Paralela a las interrogantes que diversos sectores han planteado sobre los efectos en la salud, relacionadas al consumo de maíz transgénico, el académico de la Facultad de Ciencias Básicas de la U. Católica del Maule y estudiante de doctorado de ciencias y tecnología de la Universidad Nacional de Sarmiento de Argentina, Héctor Rojas, investiga el tema desde una perspectiva matemática.

El maíz transgénico es una alternativa de la industria agroalimentaria en su afán de eliminar el uso de plaguicidas químicos en las cosechas, incorporando el denominado Gen Bt (Bacillus thuringiensis) a las plantas, haciéndolas así genéticamente resistentes al ataque de insectos. El problema, comentó Rojas, es que “dada una plaga en un maizal transgénico, es posible que existan algunos individuos resistentes al Gen Bt, y prácticamente por selección natural, los susceptibles mueren y los resistentes quedan, generando por simple herencia genética, descendencia resistente que termina consumiendo el maizal, lo que ha puesto en duda las ventajas del uso de maíz Bt y su real eficacia”.

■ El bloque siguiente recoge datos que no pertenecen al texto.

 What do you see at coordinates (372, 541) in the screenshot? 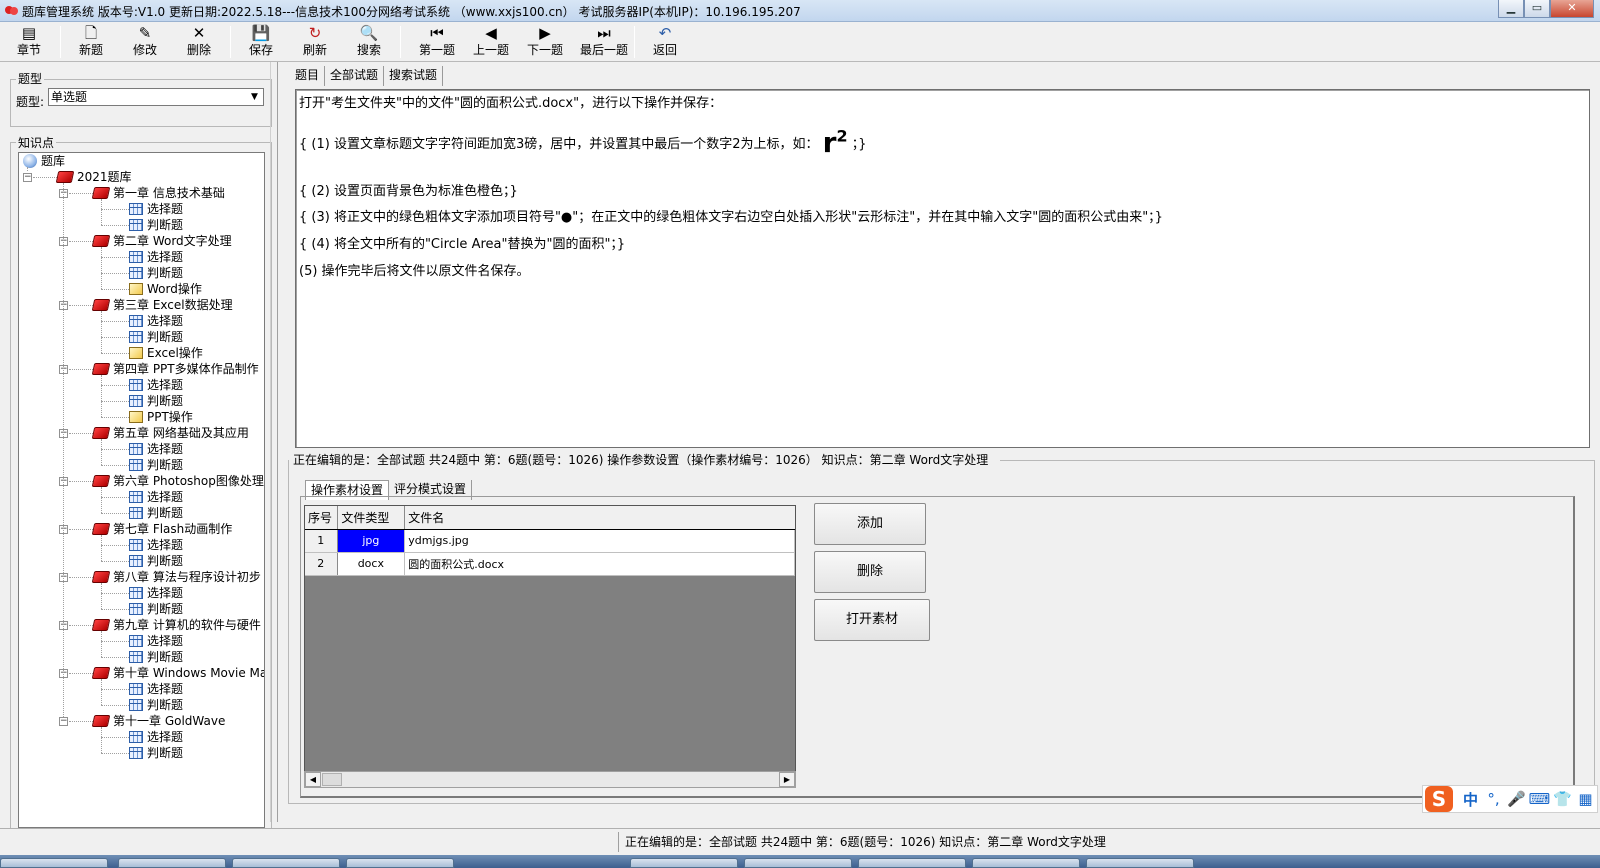
I see `file-type-cell: jpg` at bounding box center [372, 541].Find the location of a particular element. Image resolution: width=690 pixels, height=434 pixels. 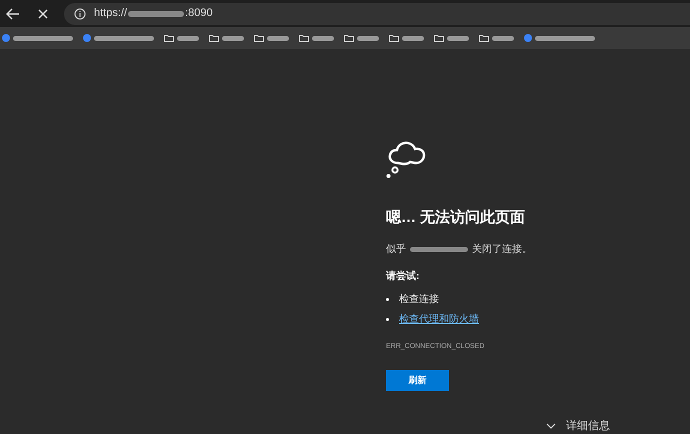

suggestion-link: 检查代理和防火墙 is located at coordinates (439, 320).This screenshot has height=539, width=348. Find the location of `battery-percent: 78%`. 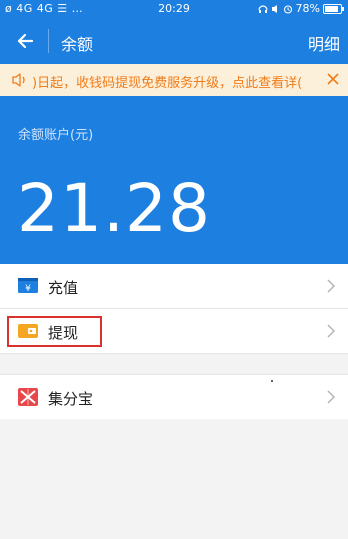

battery-percent: 78% is located at coordinates (308, 8).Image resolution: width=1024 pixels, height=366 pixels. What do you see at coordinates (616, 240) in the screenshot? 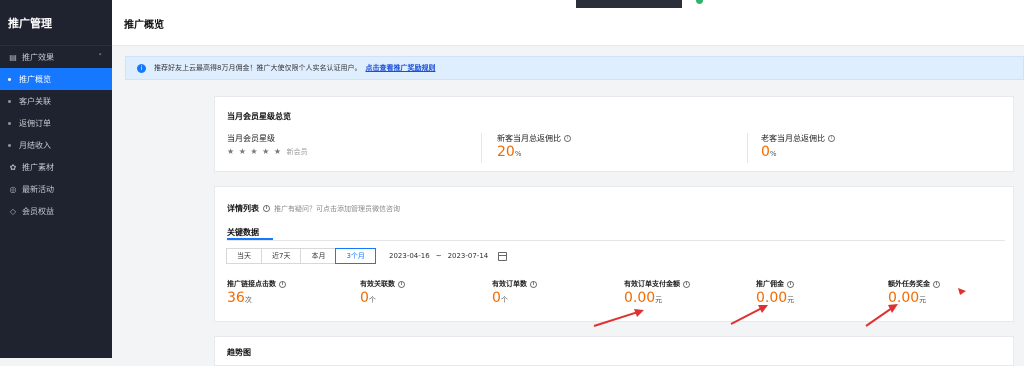
I see `tab-divider` at bounding box center [616, 240].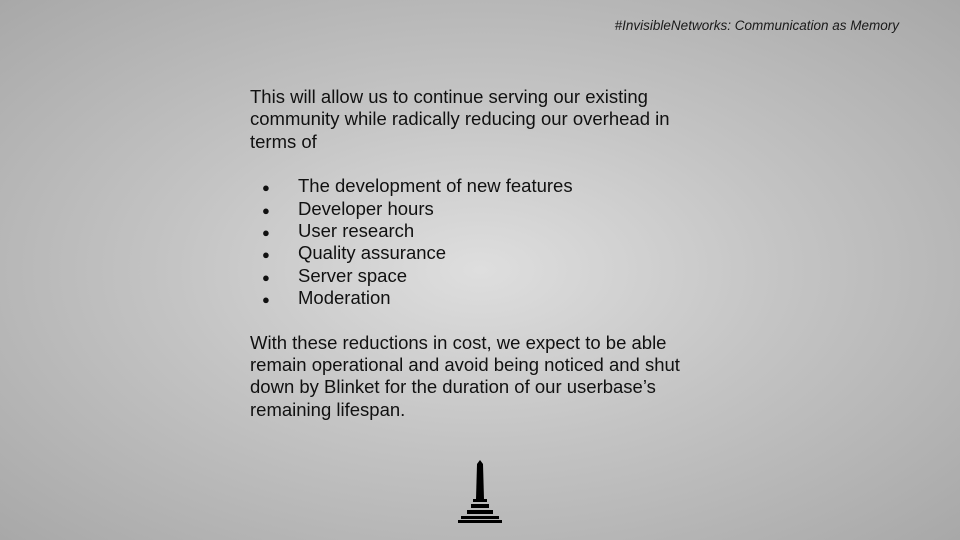 The height and width of the screenshot is (540, 960). What do you see at coordinates (480, 492) in the screenshot?
I see `monument-icon` at bounding box center [480, 492].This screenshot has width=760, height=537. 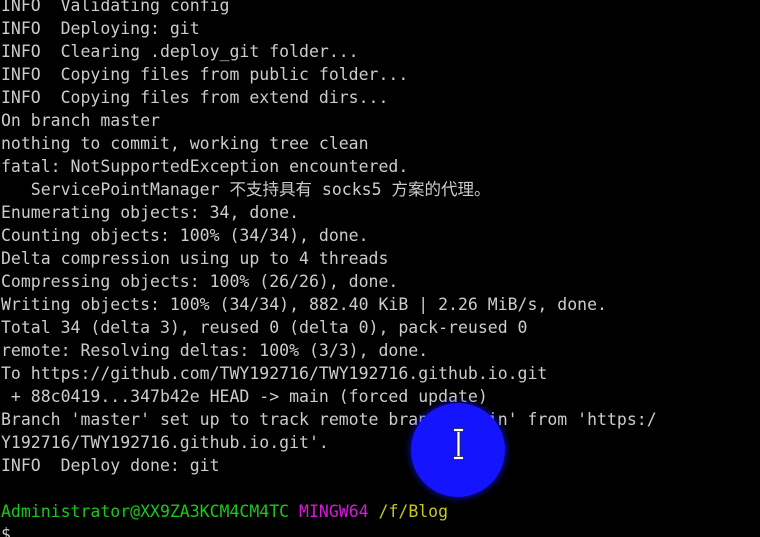 I want to click on terminal-line: INFO Deploying: git, so click(x=100, y=28).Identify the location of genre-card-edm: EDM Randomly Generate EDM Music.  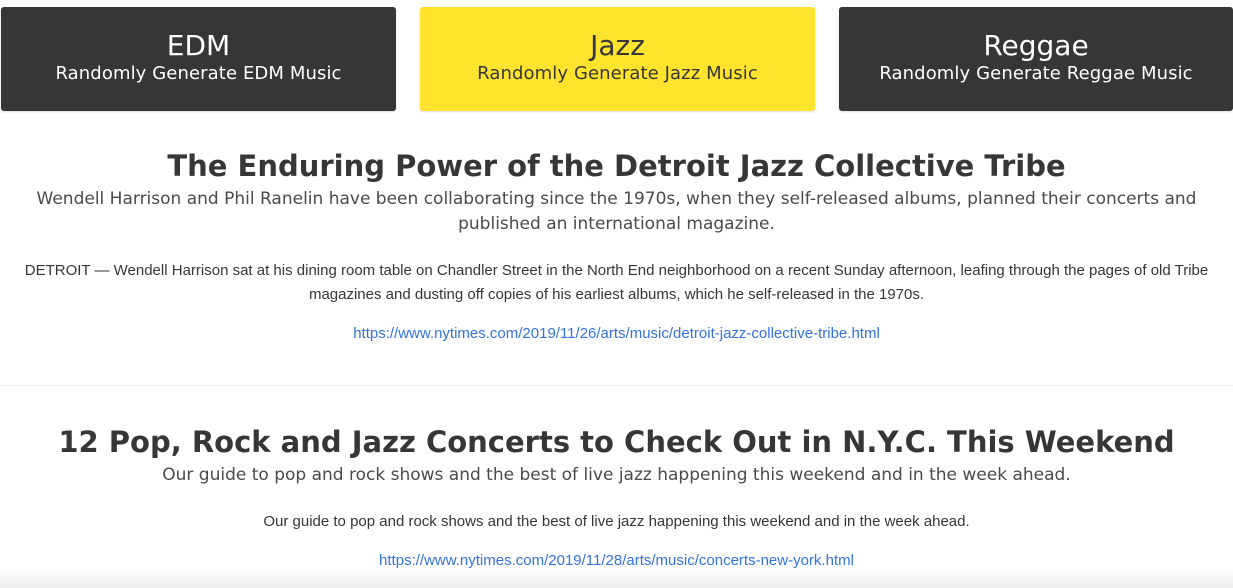
(198, 59).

En respuesta a este problema, las empresas que producen maíz transgénico propusieron plantar zonas de “refugio”, donde el maíz es convencional, con el fin de que no todos los insectos susceptibles mueran y fuese posible originar descendencia no resistente al Gen Bt, evitando que el total de la población sea resistente.

¿El maíz transgénico es o no una buena medida para controlar las plagas de insectos que afectan los cultivos?

La investigación del área de la biomatemática, que cuenta con el apoyo de financiamiento por parte de la Vicerrectoría de Investigación y Postgrado -VRIP- de la UCM, es guiada por el Dr. Fernando Córdova, y busca generar un modelamiento matemático del problema, que describa la dinámica que una plaga desarrolla dentro de una plantación de maíz Bt, considerando variables como la proporción de individuos resistentes y la porción de maizal correspondiente a una zona de refugio.

“El modelo, que esperamos terminar a comienzos de 2017, apuntará a resolver incógnitas como ¿qué tan efectivo es el sistema de refugios, como una medida de control del desarrollo total de resistencia?, entre otras. Hasta ahora la evidencia no es mucha, existen estudios y evidencia empírica respecto a cómo se transmite la resistencia, pero no se ha modelado la dinámica completa”, señaló Rojas, agregando que “la apuesta es ver si el maíz transgénico es o no una buena medida para controlar las plagas de insectos que afectan los cultivos”.

“Será un aporte para los productores que están trabajando con maíz transgénico, pues permitirá generar conocimiento teórico que permita tomar decisiones respecto al control de plagas cuando se opta por el uso de este tipo de maíz, además de entregar nuevos antecedentes a la discusión en cuanto a si se debe apoyar o no los cultivos transgénicos en nuestro país”, agregó el estudiante de doctorado.